● WORK REQUIRED
Rewrite these lines as a numbered list, dropping any blank lines.
* start DATA IN THIS EXERCISE *
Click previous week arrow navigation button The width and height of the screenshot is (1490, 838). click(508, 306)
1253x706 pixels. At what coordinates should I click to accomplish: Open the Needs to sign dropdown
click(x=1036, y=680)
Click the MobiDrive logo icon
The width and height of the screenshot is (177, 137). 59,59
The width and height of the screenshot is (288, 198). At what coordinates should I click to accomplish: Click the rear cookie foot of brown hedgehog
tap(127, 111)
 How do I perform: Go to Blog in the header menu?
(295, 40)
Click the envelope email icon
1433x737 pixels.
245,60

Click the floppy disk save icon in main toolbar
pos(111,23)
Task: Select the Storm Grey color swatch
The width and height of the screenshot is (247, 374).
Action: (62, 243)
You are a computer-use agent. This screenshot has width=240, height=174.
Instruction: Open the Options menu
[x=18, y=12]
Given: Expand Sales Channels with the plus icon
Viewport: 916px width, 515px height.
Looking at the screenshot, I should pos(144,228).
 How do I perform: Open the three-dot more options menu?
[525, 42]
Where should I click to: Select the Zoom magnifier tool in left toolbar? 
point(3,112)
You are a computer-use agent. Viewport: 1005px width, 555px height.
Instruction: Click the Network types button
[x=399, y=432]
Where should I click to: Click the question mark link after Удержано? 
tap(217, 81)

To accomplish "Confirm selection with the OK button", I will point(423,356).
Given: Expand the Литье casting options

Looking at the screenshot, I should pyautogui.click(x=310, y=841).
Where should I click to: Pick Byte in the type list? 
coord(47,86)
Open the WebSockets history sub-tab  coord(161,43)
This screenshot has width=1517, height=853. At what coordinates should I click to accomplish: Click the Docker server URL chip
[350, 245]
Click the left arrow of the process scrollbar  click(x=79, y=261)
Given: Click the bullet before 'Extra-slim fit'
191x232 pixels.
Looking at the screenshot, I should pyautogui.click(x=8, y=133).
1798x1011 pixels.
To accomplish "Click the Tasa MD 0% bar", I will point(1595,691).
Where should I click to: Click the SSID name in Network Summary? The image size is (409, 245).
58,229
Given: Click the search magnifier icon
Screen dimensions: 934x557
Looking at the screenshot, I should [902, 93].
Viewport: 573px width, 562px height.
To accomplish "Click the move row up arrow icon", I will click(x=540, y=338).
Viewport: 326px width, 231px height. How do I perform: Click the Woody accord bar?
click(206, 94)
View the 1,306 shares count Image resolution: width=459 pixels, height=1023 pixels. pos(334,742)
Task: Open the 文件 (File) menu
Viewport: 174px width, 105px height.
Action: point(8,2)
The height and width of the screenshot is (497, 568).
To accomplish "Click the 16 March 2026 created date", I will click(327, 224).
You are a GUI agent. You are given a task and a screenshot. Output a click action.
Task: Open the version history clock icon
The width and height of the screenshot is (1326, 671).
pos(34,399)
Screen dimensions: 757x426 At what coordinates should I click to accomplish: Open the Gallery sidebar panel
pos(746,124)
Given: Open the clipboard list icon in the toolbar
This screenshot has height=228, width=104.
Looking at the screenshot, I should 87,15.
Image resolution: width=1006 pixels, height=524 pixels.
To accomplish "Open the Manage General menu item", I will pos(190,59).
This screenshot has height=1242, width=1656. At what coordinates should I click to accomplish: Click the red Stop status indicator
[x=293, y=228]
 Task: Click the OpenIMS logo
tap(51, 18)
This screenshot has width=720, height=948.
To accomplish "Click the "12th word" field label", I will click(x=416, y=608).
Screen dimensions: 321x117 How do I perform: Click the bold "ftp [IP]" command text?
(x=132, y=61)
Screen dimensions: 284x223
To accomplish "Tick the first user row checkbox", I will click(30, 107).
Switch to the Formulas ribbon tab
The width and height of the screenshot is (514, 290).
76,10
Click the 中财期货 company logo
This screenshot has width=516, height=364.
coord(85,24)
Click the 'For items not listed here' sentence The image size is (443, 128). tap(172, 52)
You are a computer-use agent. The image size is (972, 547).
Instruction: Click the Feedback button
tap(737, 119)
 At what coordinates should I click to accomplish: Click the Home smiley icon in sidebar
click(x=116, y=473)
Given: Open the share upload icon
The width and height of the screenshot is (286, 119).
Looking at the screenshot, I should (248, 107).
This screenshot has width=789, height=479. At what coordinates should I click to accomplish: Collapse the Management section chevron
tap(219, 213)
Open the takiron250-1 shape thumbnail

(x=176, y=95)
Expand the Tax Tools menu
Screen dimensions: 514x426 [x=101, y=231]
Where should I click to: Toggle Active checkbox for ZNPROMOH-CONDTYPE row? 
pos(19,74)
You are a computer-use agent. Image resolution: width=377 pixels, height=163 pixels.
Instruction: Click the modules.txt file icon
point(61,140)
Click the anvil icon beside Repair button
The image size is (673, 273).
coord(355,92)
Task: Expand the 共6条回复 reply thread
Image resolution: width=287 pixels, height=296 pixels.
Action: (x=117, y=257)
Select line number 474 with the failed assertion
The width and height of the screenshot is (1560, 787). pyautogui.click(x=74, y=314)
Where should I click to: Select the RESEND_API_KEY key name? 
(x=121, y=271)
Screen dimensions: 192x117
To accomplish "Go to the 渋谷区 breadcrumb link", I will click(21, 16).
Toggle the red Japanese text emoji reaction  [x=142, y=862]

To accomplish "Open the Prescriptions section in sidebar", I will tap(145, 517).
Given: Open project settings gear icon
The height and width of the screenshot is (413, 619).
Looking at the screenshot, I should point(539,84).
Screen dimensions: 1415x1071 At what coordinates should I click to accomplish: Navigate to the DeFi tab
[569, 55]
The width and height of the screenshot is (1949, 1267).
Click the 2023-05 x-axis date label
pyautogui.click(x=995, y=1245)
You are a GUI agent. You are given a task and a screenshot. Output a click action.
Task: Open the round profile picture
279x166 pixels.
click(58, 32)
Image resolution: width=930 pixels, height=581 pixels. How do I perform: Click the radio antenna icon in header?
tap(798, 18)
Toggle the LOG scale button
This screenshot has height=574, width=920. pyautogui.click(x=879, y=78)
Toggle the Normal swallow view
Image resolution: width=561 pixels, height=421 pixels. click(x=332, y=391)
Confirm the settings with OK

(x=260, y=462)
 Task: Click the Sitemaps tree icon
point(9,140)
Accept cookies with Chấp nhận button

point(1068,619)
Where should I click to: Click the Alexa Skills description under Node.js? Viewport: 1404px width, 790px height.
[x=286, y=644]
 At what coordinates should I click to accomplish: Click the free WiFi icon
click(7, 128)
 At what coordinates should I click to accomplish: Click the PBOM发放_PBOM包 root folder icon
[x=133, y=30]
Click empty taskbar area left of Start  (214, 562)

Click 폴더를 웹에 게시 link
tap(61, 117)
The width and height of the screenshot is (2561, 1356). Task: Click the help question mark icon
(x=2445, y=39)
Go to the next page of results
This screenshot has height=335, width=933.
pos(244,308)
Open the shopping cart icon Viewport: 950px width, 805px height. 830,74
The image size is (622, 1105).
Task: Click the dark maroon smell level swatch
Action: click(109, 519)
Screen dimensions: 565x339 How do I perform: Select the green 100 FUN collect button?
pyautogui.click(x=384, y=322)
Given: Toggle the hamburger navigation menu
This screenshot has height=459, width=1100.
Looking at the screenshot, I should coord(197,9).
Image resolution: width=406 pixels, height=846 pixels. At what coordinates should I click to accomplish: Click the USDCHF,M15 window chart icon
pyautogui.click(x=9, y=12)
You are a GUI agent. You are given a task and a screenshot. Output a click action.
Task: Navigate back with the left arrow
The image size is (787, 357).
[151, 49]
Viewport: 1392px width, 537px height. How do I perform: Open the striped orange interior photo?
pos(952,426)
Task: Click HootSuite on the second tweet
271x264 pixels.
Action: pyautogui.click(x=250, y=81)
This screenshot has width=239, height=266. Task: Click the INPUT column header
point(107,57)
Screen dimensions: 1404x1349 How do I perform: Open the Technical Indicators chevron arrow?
* end DATA IN THIS EXERCISE *
● SOLUTION
1. Click previous week arrow navigation button The width and height of the screenshot is (1490, 838). click(508, 306)
2. 1253x706 pixels. At what coordinates should I click to accomplish: Open the Needs to sign dropdown
3. click(x=1036, y=680)
4. Click the MobiDrive logo icon
5. The width and height of the screenshot is (177, 137). 59,59
6. The width and height of the screenshot is (288, 198). At what coordinates should I click to accomplish: Click the rear cookie foot of brown hedgehog
7. tap(127, 111)
8.  How do I perform: Go to Blog in the header menu?
9. (295, 40)
10. Click the envelope email icon
11. 1433x737 pixels.
12. 245,60
13. Click the floppy disk save icon in main toolbar
14. pos(111,23)
15. Task: Select the Storm Grey color swatch
16. The width and height of the screenshot is (247, 374).
17. Action: (62, 243)
18. You are a computer-use agent. This screenshot has width=240, height=174.
19. Instruction: Open the Options menu
20. [x=18, y=12]
21. Given: Expand Sales Channels with the plus icon
22. Viewport: 916px width, 515px height.
23. Looking at the screenshot, I should pos(144,228).
24.  How do I perform: Open the three-dot more options menu?
25. [525, 42]
26. Where should I click to: Select the Zoom magnifier tool in left toolbar? 
27. point(3,112)
28. You are a computer-use agent. Viewport: 1005px width, 555px height.
29. Instruction: Click the Network types button
30. [x=399, y=432]
31. Where should I click to: Click the question mark link after Удержано? 
32. tap(217, 81)
33. To accomplish "Confirm selection with the OK button", I will point(423,356).
34. Given: Expand the Литье casting options
35. Looking at the screenshot, I should pyautogui.click(x=310, y=841).
36. Where should I click to: Pick Byte in the type list? 
37. coord(47,86)
38. Open the WebSockets history sub-tab  coord(161,43)
39. This screenshot has width=1517, height=853. At what coordinates should I click to accomplish: Click the Docker server URL chip
40. [350, 245]
41. Click the left arrow of the process scrollbar  click(x=79, y=261)
42. Given: Click the bullet before 'Extra-slim fit'
43. 191x232 pixels.
44. Looking at the screenshot, I should pyautogui.click(x=8, y=133).
45. 1798x1011 pixels.
46. To accomplish "Click the Tasa MD 0% bar", I will point(1595,691).
47. Where should I click to: Click the SSID name in Network Summary? The image size is (409, 245).
48. 58,229
49. Given: Click the search magnifier icon
50. Screen dimensions: 934x557
51. Looking at the screenshot, I should [902, 93].
52. Viewport: 573px width, 562px height.
53. To accomplish "Click the move row up arrow icon", I will click(x=540, y=338).
54. Viewport: 326px width, 231px height. How do I perform: Click the Woody accord bar?
55. click(206, 94)
56. View the 1,306 shares count Image resolution: width=459 pixels, height=1023 pixels. pos(334,742)
57. Task: Open the 文件 (File) menu
58. Viewport: 174px width, 105px height.
59. Action: point(8,2)
60. The height and width of the screenshot is (497, 568).
61. To accomplish "Click the 16 March 2026 created date", I will click(327, 224).
62. You are a GUI agent. You are given a task and a screenshot. Output a click action.
63. Task: Open the version history clock icon
64. The width and height of the screenshot is (1326, 671).
65. pos(34,399)
66. Screen dimensions: 757x426 At what coordinates should I click to accomplish: Open the Gallery sidebar panel
67. pos(746,124)
68. Given: Open the clipboard list icon in the toolbar
69. This screenshot has height=228, width=104.
70. Looking at the screenshot, I should 87,15.
71. Image resolution: width=1006 pixels, height=524 pixels.
72. To accomplish "Open the Manage General menu item", I will pos(190,59).
73. This screenshot has height=1242, width=1656. At what coordinates should I click to accomplish: Click the red Stop status indicator
74. [x=293, y=228]
75.  Task: Click the OpenIMS logo
76. tap(51, 18)
77. This screenshot has width=720, height=948.
78. To accomplish "Click the "12th word" field label", I will click(x=416, y=608).
79. Screen dimensions: 321x117 How do I perform: Click the bold "ftp [IP]" command text?
80. (x=132, y=61)
81. Screen dimensions: 284x223
82. To accomplish "Tick the first user row checkbox", I will click(30, 107).
83. Switch to the Formulas ribbon tab
84. The width and height of the screenshot is (514, 290).
85. 76,10
86. Click the 中财期货 company logo
87. This screenshot has width=516, height=364.
88. coord(85,24)
89. Click the 'For items not listed here' sentence The image size is (443, 128). tap(172, 52)
90. You are a computer-use agent. The image size is (972, 547).
91. Instruction: Click the Feedback button
92. tap(737, 119)
93.  At what coordinates should I click to accomplish: Click the Home smiley icon in sidebar
94. click(x=116, y=473)
95. Given: Open the share upload icon
96. The width and height of the screenshot is (286, 119).
97. Looking at the screenshot, I should (248, 107).
98. This screenshot has width=789, height=479. At what coordinates should I click to accomplish: Collapse the Management section chevron
99. tap(219, 213)
100. Open the takiron250-1 shape thumbnail
101. (x=176, y=95)
102. Expand the Tax Tools menu
103. Screen dimensions: 514x426 [x=101, y=231]
104. Where should I click to: Toggle Active checkbox for ZNPROMOH-CONDTYPE row? 
105. pos(19,74)
106. You are a computer-use agent. Image resolution: width=377 pixels, height=163 pixels.
107. Instruction: Click the modules.txt file icon
108. point(61,140)
109. Click the anvil icon beside Repair button
110. The image size is (673, 273).
111. coord(355,92)
112. Task: Expand the 共6条回复 reply thread
113. Image resolution: width=287 pixels, height=296 pixels.
114. Action: (x=117, y=257)
115. Select line number 474 with the failed assertion
116. The width and height of the screenshot is (1560, 787). pyautogui.click(x=74, y=314)
117. Where should I click to: Select the RESEND_API_KEY key name? 
118. (x=121, y=271)
119. Screen dimensions: 192x117
120. To accomplish "Go to the 渋谷区 breadcrumb link", I will click(21, 16).
121. Toggle the red Japanese text emoji reaction  [x=142, y=862]
122. To accomplish "Open the Prescriptions section in sidebar", I will tap(145, 517).
123. Given: Open project settings gear icon
124. The height and width of the screenshot is (413, 619).
125. Looking at the screenshot, I should point(539,84).
126. Screen dimensions: 1415x1071 At what coordinates should I click to accomplish: Navigate to the DeFi tab
127. [569, 55]
128. The width and height of the screenshot is (1949, 1267).
129. Click the 2023-05 x-axis date label
130. pyautogui.click(x=995, y=1245)
131. You are a GUI agent. You are given a task and a screenshot. Output a click action.
132. Task: Open the round profile picture
133. 279x166 pixels.
134. click(58, 32)
135. Image resolution: width=930 pixels, height=581 pixels. How do I perform: Click the radio antenna icon in header?
136. tap(798, 18)
137. Toggle the LOG scale button
138. This screenshot has height=574, width=920. pyautogui.click(x=879, y=78)
139. Toggle the Normal swallow view
140. Image resolution: width=561 pixels, height=421 pixels. click(x=332, y=391)
141. Confirm the settings with OK
142. (x=260, y=462)
143.  Task: Click the Sitemaps tree icon
144. point(9,140)
145. Accept cookies with Chấp nhận button
146. point(1068,619)
147. Where should I click to: Click the Alexa Skills description under Node.js? Viewport: 1404px width, 790px height.
148. [x=286, y=644]
149.  At what coordinates should I click to accomplish: Click the free WiFi icon
150. click(7, 128)
151.  At what coordinates should I click to accomplish: Click the PBOM发放_PBOM包 root folder icon
152. [x=133, y=30]
153. Click empty taskbar area left of Start  (214, 562)
154. Click 폴더를 웹에 게시 link
155. tap(61, 117)
156. The width and height of the screenshot is (2561, 1356). Task: Click the help question mark icon
157. (x=2445, y=39)
158. Go to the next page of results
159. This screenshot has height=335, width=933.
160. pos(244,308)
161. Open the shopping cart icon Viewport: 950px width, 805px height. 830,74
162. The image size is (622, 1105).
163. Task: Click the dark maroon smell level swatch
164. Action: click(109, 519)
165. Screen dimensions: 565x339 How do I perform: Select the green 100 FUN collect button?
166. pyautogui.click(x=384, y=322)
167. Given: Toggle the hamburger navigation menu
168. This screenshot has height=459, width=1100.
169. Looking at the screenshot, I should coord(197,9).
170. Image resolution: width=406 pixels, height=846 pixels. At what coordinates should I click to accomplish: Click the USDCHF,M15 window chart icon
171. pyautogui.click(x=9, y=12)
172. You are a GUI agent. You are given a task and a screenshot. Output a click action.
173. Task: Navigate back with the left arrow
174. The image size is (787, 357).
175. [151, 49]
176. Viewport: 1392px width, 537px height. How do I perform: Open the striped orange interior photo?
177. pos(952,426)
178. Task: Click HootSuite on the second tweet
179. 271x264 pixels.
180. Action: pyautogui.click(x=250, y=81)
181. This screenshot has width=239, height=266. Task: Click the INPUT column header
182. point(107,57)
183. Screen dimensions: 1404x1349 How do I perform: Open the Technical Indicators chevron arrow?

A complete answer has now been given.